WORK REQUIRED - Only lines with the string "computer" should be returned from the data below.

DATASET RECORDS -
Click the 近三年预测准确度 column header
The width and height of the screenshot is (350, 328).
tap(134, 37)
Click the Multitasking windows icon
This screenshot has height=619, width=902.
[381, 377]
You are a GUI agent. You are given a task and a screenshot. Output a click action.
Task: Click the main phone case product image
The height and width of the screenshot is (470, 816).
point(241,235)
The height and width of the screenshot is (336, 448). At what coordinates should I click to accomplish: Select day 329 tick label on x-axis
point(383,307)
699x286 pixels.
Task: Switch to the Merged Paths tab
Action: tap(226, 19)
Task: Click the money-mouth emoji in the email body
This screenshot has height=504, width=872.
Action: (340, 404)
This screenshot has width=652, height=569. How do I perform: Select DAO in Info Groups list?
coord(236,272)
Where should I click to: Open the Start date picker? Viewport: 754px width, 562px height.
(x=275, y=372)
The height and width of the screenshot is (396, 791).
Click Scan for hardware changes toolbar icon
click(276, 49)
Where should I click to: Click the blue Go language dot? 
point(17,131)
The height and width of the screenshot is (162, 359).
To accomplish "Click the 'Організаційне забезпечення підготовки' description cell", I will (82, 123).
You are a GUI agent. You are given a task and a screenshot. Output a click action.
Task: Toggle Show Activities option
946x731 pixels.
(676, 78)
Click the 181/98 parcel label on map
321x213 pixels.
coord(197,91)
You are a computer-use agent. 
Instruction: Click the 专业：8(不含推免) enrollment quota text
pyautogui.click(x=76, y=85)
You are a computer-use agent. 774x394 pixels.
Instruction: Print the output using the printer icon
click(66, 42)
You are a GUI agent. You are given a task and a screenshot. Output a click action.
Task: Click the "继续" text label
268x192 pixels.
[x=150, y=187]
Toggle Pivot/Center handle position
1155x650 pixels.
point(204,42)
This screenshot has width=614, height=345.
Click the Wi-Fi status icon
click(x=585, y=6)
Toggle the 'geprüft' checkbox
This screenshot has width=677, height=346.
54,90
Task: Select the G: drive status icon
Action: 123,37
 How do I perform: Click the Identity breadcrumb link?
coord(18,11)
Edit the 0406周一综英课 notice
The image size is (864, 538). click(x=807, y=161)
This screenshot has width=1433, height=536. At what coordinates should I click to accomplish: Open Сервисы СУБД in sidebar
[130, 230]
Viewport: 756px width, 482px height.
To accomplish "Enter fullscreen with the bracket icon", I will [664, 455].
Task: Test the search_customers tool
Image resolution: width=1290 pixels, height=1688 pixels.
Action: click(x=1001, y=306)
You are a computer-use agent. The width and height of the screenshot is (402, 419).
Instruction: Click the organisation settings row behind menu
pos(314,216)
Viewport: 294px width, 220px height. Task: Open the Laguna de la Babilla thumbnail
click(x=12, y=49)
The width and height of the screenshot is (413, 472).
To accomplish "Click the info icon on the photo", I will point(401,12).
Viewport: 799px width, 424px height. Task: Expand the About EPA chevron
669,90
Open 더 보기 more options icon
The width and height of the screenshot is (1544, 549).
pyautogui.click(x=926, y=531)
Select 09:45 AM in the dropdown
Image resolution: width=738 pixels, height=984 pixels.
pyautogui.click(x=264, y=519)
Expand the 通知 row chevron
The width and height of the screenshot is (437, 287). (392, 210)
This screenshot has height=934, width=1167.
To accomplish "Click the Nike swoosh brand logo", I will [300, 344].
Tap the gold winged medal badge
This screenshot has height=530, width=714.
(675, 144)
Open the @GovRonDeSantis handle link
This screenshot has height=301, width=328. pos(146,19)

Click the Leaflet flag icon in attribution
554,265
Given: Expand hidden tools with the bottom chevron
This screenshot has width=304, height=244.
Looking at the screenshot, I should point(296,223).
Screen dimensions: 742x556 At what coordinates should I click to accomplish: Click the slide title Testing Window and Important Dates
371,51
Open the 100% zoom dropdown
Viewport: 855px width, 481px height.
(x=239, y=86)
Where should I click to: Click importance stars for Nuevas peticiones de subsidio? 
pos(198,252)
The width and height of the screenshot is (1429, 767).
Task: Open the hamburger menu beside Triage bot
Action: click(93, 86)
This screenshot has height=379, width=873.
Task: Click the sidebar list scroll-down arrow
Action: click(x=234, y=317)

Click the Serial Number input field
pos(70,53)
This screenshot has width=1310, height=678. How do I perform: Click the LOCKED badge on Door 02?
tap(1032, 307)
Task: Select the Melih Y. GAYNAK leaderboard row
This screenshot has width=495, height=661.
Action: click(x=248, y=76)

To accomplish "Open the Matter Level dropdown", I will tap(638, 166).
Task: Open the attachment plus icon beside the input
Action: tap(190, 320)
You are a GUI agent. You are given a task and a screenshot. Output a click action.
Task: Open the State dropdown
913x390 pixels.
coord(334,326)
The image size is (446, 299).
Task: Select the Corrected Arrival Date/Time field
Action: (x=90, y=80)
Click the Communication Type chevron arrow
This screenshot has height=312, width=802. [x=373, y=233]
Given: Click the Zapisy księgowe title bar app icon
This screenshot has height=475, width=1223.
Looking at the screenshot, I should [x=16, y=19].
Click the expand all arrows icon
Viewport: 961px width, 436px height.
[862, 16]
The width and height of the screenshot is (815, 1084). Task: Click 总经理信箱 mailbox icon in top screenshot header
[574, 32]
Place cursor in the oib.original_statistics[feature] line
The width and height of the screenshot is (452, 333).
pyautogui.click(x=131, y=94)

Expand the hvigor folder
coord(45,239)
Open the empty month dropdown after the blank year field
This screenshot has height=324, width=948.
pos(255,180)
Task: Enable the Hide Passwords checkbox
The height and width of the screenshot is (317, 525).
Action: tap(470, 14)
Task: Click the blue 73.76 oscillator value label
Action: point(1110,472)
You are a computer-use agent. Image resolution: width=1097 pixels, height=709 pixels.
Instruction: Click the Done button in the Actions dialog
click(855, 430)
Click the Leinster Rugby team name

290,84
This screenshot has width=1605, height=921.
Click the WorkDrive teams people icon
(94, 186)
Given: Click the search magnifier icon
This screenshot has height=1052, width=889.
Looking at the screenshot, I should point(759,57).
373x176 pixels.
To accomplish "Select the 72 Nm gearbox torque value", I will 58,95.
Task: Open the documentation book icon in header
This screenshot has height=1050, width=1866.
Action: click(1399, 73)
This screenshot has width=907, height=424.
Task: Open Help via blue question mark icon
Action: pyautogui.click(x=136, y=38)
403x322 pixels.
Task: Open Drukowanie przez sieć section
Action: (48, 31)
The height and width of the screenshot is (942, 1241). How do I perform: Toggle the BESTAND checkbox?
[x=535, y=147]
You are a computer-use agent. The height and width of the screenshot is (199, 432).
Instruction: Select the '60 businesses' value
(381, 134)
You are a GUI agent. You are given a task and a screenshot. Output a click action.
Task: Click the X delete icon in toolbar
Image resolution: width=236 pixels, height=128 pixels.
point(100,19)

OUTPUT FOR THIS TASK -
You are a computer-use agent. 
You are a computer-use agent. 774x394 pixels.
You are a computer-use agent. The width and height of the screenshot is (402, 419).
You are a computer-use agent. Image resolution: width=1097 pixels, height=709 pixels.
You are a computer-use agent. The height and width of the screenshot is (199, 432).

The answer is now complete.